Так проходило утро; композитор играл, Дидина слушала за дверьми, обеспокоенная и растроганная его игрой.
Наступало время обеда, и она тихо стучала в дверь:
— Синьор Глинка!
Он отзывался, довольный тем, что был один и хорошо провел это утро:
— Это вы, Дидина? Идите сюда!
И просил ее:
— Спойте мне что-нибудь из Доницетти.
— Он правится вам? осведомлялась девушка.
— Мне нравится молодой Верди… Его романсы. Он натуральнее и серьезнее. Остальные — фантасты. Вы не находите?
— А Россини?
Он задумывался, но тут же отвечал ей с присущей ему живостью:
— Россини серьезен и прост, Дидина. Его «Вильгельм Телль» замечателен, в нем много нового и совсем нет показного, но ведь и «Сомнамбула» Беллини хороша. Однако, Дидииа, можно вам сказать правду?
— Конечно. И только правду.
— Все мелодрамы, все фантазии, а натуральная жизнь где? Спойте мне, что народ ноет, Дидина. И в России, и в Италии, и, может быть, везде — в опере так мало натурального!
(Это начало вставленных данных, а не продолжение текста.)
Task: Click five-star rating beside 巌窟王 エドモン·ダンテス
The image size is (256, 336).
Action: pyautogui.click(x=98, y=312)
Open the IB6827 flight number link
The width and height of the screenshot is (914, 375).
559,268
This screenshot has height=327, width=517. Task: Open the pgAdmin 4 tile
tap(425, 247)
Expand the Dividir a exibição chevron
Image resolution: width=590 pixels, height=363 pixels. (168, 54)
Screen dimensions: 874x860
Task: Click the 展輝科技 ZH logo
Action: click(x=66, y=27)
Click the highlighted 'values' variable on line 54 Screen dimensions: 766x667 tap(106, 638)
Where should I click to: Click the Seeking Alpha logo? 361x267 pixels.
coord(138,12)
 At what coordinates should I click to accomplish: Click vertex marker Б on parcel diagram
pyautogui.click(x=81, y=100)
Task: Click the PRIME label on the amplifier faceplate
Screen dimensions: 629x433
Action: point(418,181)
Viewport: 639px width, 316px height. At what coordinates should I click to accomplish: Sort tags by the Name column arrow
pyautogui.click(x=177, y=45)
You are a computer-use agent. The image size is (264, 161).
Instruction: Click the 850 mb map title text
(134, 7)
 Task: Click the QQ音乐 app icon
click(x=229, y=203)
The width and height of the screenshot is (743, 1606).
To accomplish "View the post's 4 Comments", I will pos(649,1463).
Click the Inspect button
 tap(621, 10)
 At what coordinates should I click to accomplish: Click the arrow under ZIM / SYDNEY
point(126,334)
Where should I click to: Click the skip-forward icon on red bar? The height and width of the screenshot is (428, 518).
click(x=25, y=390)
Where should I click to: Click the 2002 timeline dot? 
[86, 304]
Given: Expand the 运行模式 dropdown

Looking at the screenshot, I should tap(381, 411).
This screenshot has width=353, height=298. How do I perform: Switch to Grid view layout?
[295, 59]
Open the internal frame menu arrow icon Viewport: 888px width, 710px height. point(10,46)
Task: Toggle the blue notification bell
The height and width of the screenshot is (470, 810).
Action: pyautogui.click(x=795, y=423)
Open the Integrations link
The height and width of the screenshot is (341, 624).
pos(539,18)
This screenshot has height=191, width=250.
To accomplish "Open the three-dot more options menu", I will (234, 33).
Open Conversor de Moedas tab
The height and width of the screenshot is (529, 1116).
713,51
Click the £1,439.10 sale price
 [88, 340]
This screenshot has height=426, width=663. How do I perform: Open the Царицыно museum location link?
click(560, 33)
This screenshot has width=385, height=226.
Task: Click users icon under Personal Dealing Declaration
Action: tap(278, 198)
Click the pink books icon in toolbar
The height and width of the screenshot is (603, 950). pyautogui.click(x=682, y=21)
— И в России? — переспросила она. — А вы скучаете по России?
— Да, скучаю, — признался он, — Да разве можно не скучать по ней, милая Дидина? И мыслю я в музыке по-русски, и чувствую так же. Вы поймите меня. Мне трудно было бы подделываться под итальянское sentemento brillante, как называют у вас счастливое и ясное состояние духа. Жители Севера иначе чувствуют мир и его скорби и радости. Любовь — великое, животворящее чувство, это у нас обычно соединяется с грустью. Я думаю, что наша русская, заунывная и широкая по чувству песня — тоже дитя Севера, и мне она ближе, ближе, Дидина, чем та, которая волнует южан. Мне кажется, что вы, Дидина, по решительности и силе вашего характера должны любить русскую песню!